An Economic Pillar on the Verge of Collapse
It's been more than a year since we've heard from those who denied there was a housing bubble.
Since then, the industry boosters, along with the "soft-landing" crowd over at the Federal Reserve, have coalesced around the idea that maybe the market got a bit frothy after all, but now the correction is almost complete, the unsold inventory's been worked off and the worst is behind us.
But just when you're feeling hopeful again, you get reports like yesterday's Wall Street Journal piece reporting that delinquency rates are suddenly soaring on all those loosey-goosey subprime mortgages. They are starting to cause real heartburn for pension funds and other investors who bought securities backed by those mortgages on the theory that they were no more risky than a Treasury bond.
"We are a bit surprised by how fast this has unraveled," Thomas Zimmerman, head of asset-backed securities research at UBS, told the Journal, removing his head from the sand. Trust me, Tom, you ain't seen nothin' yet. After the subprime loans come the 100 percent, interest-only loans, followed by the meltdown in the overbuilt multi-family housing sector.
But enough hand-wringing over the residential real-estate market. Not much anyone can do about that now. The new story is the bubble in the commercial real estate market -- offices, hotels and retail establishments -- which has generated spectacular returns for investors over the past few years.
Prices have risen to ridiculous levels, relative to the risk involved and the amount of income generated by these properties.
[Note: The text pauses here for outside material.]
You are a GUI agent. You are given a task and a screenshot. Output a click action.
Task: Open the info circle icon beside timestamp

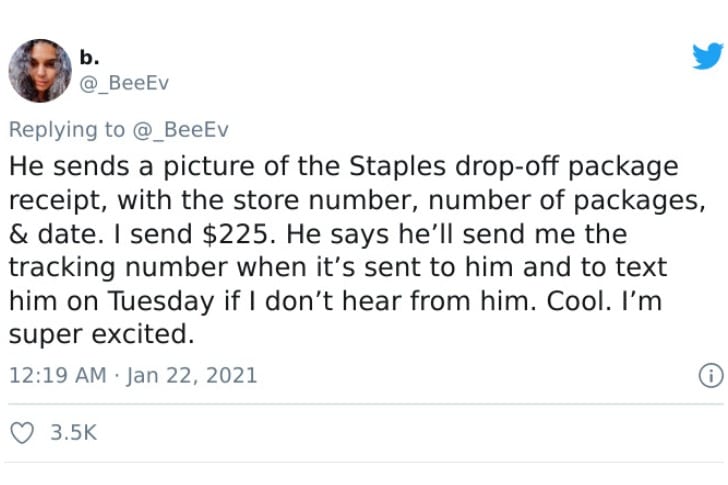click(711, 375)
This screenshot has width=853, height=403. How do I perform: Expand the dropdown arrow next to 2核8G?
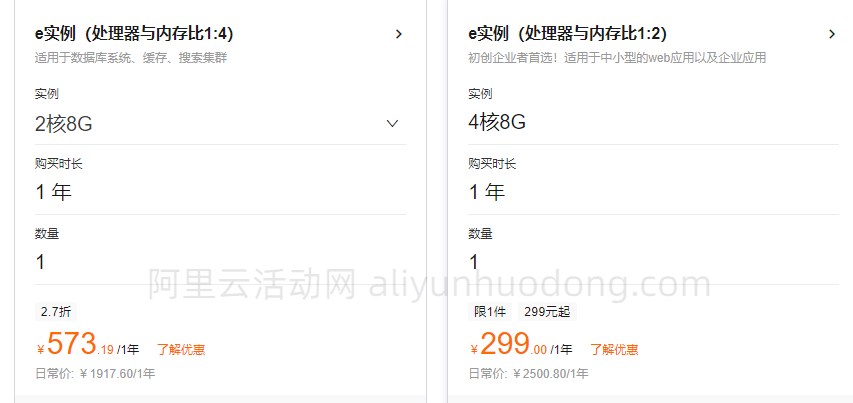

But even those prices don't seem to scare away pension funds, university endowments and Arab investors, who continue to pour hundreds of billions of dollars into real estate investment trusts, private-equity real estate funds and hedge funds that specialize in real estate finance.
Exhibit A is the purchase of Equity Office Properties, the country's biggest owner of office buildings, by the real-estate arm of the Blackstone Group, a private equity firm. What you need to know about this $36 billion deal is that 80 percent of the purchase price will be financed with debt, and that the "cap rate" -- the rate of return from next year's rental income -- is an estimated 5.5 percent.
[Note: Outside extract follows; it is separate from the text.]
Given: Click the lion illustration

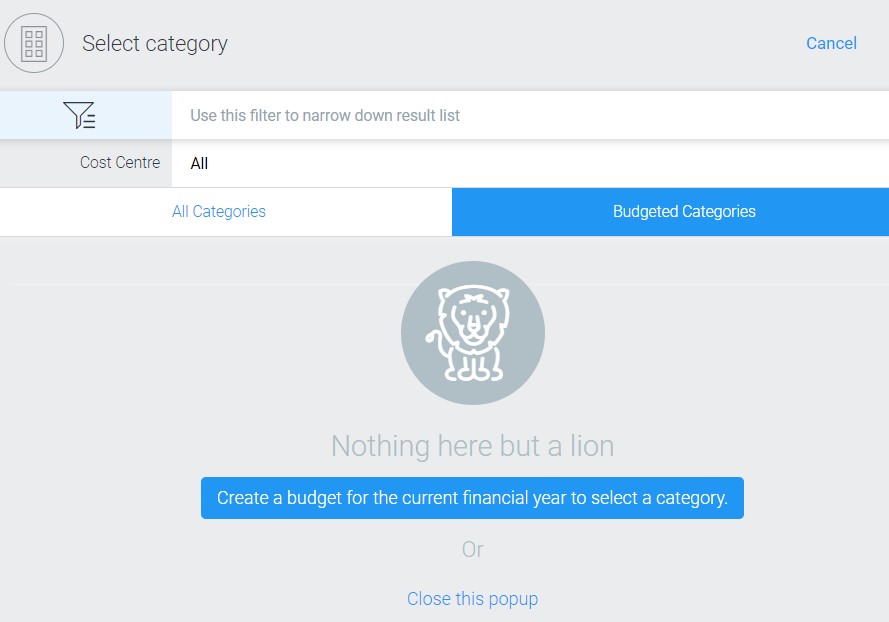Looking at the screenshot, I should click(473, 333).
What, exactly, does that mean?
First of all, it means that the lessons of the past five real estate crashes have, once again, been forgotten, and real estate has once again become a highly leveraged investment class. So, when the inevitable downturn finally happens and the price falls by more than 20 percent, there's a pretty good chance the value of the collateral will fall below the value of the loans, which in financial circles is considered a no-no. To make things even worse, it's a good probability that these are interest-only loans, which means that even in good times, the borrower is not paying down principal.
These numbers also mean that once you take into account things like the need to invest each year in maintaining the properties, investors will earn a premium of less than 1 percentage point for the risks associated with real-estate investing -- little things like tenants who don't pay rent or vacant property that can't be rented -- as compared with risk-free Treasury bonds. As risk premiums go, that's as low as anyone can remember.
But not to worry, says just about everyone in the real-estate business. The prices for real estate aren't too high because there's a new paradigm in which the old rules no longer apply!
After all, in a post-inflation world with a glut of global capital, its only natural that risk premiums and rates of return are now permanently lower.